On this day...... 4 August
1265: Henry III's son Edward, subsequently Edward I, defeated the rebel army of Simon de Montfort near Evesham. De Montfort was expecting to be reinforced by his son, also named Simon, but was unaware that he had been defeated at Kenilworth two days earlier. Prince Edward's army advanced carrying the younger de Montfort's captured standards, and trapped the rebels outside Evesham Abbey. In a thunderstorm which turned the battlefield to mud, de Montfort's outnumbered troops went down fighting, with no quarter offered. De Montfort, in some regards the founder of representative Parliament, but equally an extreme and unpleasant zealot, was killed and his body mutilated as a traitor.
1347: After a siege lasting exactly eleven months, Edward III captured Calais. Although Edward famously spared the burghers of the city at the request of his wife, the French inhabitants were expelled and replaced by English settlers, and the town remained an English possession for over two centuries until recaptured by the French in 1558.
1914: Great Britain entered the First World War after Germany refused to guarantee Belgian neutrality. Over the next four years, Britain lost some 888,000 men, while the Empire and Dominions also suffered heavy losses: India had 72,000 killed, Canada 65,000, Australia 62,000, New Zealand 18,000, South Africa 9,300, and Newfoundland 1,250. A further two million personnel from Britain and the Empire are believed to have been wounded.
1918: British troops occupied Baku.
1940: Luftwaffe activity proved very limited, with no combat resulting.
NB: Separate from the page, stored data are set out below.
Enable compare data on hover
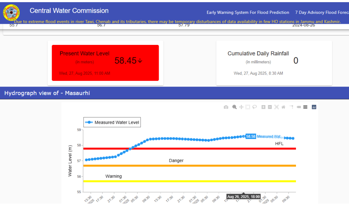This screenshot has height=206, width=349. click(x=305, y=107)
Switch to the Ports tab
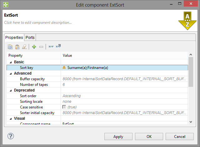The height and width of the screenshot is (147, 200). [x=30, y=37]
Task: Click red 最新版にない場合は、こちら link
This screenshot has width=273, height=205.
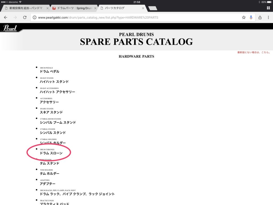Action: tap(254, 52)
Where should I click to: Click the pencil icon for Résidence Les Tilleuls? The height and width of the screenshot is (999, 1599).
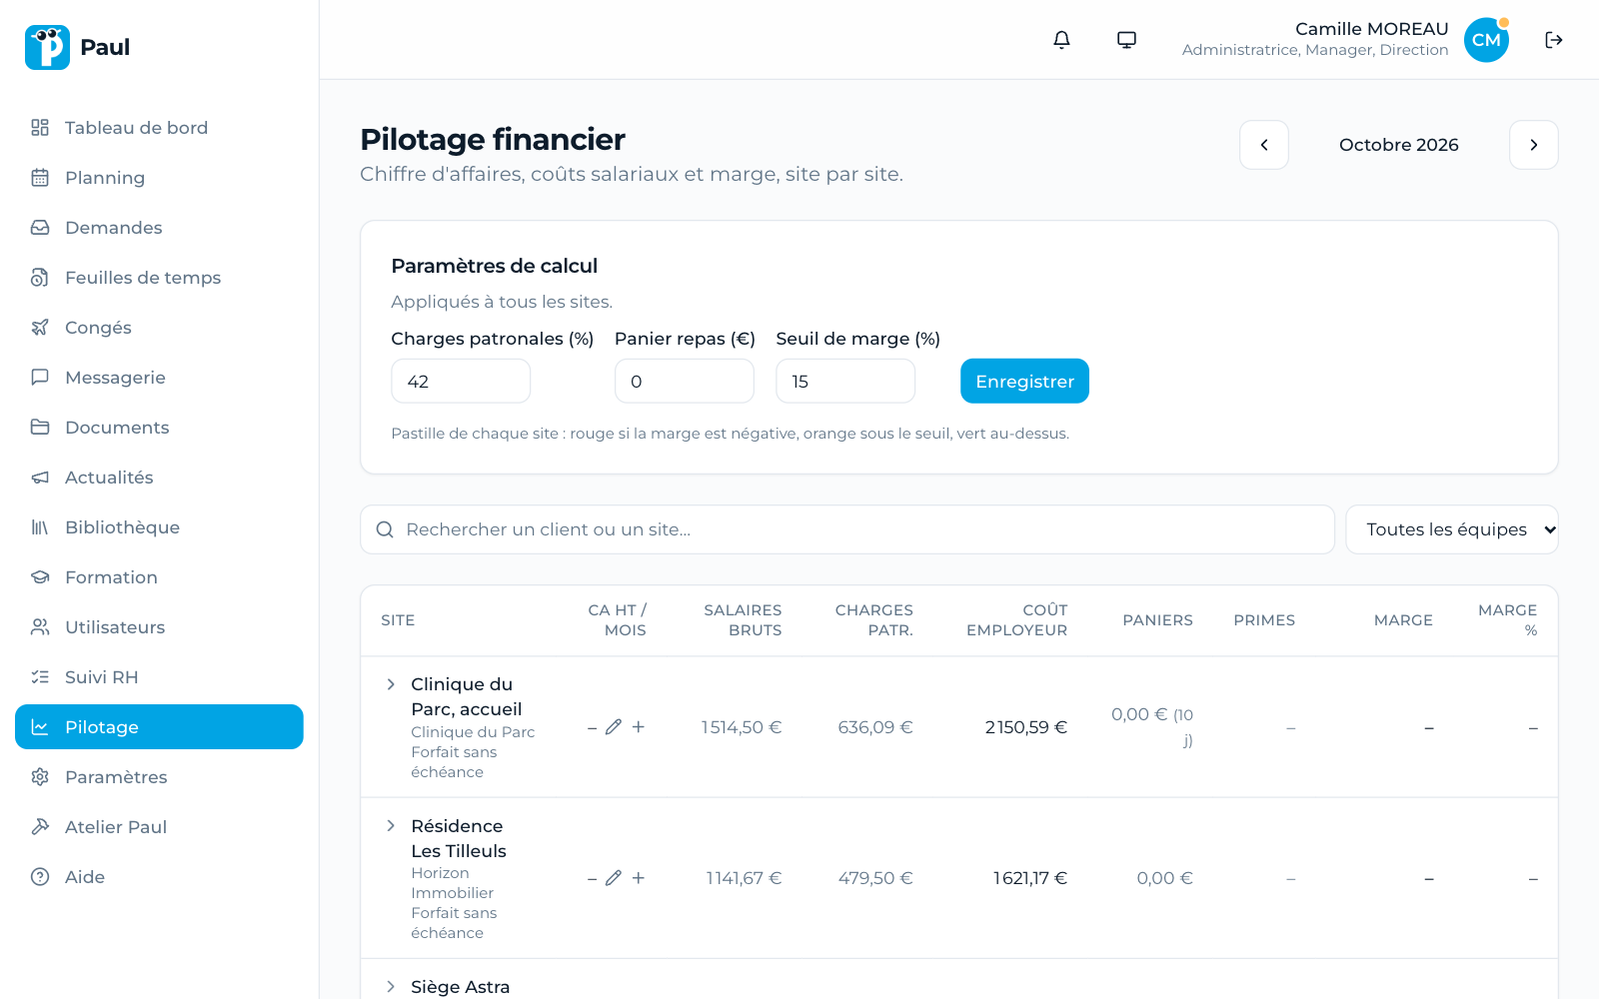coord(614,878)
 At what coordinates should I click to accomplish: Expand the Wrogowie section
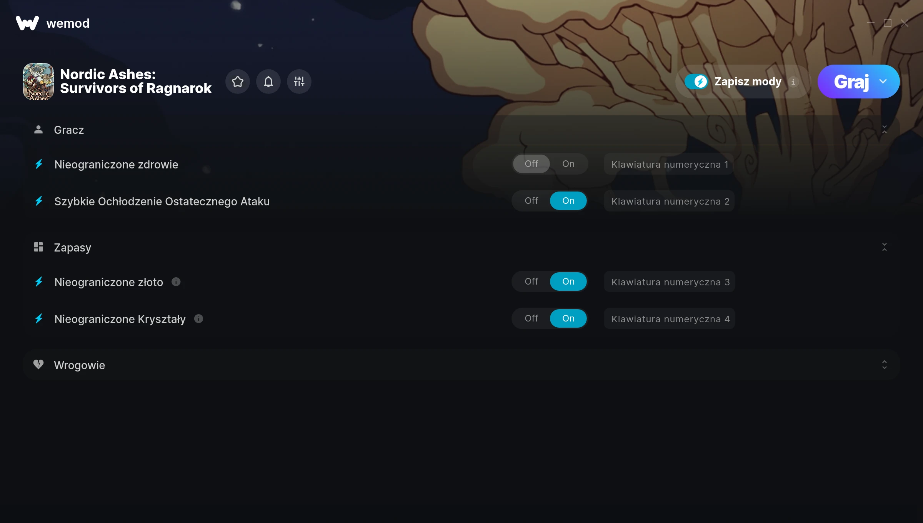click(x=885, y=365)
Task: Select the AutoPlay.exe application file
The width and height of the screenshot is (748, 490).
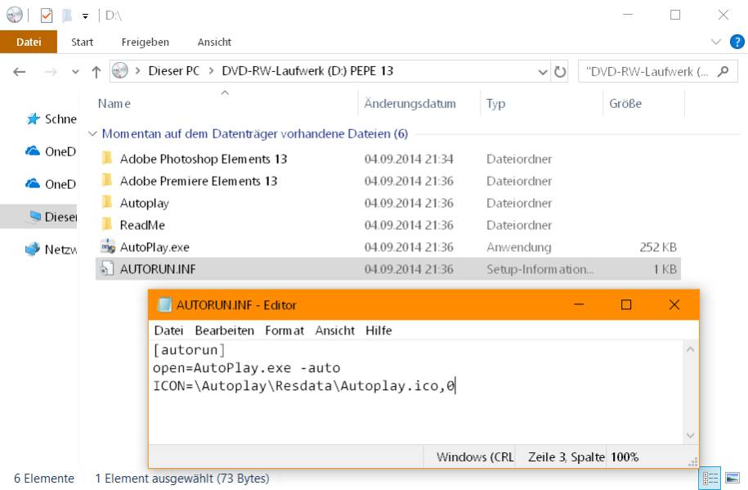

The day's events are recorded on the RAF's Battle of Britain website.
1944: Flying Officer Dean of 616 Squadron RAF was successful in the first ever jet-jet combat, destroying a jet-propelled V-1 flying bomb whilst flying a Meteor Mark I jet fighter. However, the means of destruction was somewhat less high-tech - Dean's cannon having jammed, he destroyed the V-1 by tipping it with his wing so that it fell to earth.
Across the Channel, Bomber Command attacked a pair of V-1 launch sites. Approaching one of the targets, a Lancaster of 635 Squadron, piloted by Squadron Leader Bazalgette, was hit by anti-aircraft fire and set on fire, wounding two crew members. However, the crew managed to complete their bombing run, but shortly afterwards the aircraft plunged out of control. Bazalgette managed to regain control long enough to allow his uninjured colleagues to bail out safely, then crash-landed the aircraft to save the two casualties who could not jump. He brought the aircraft safely to rest but it exploded before he could get the wounded men clear; all three were killed. Bazalgette was awarded a posthumous Victoria Cross.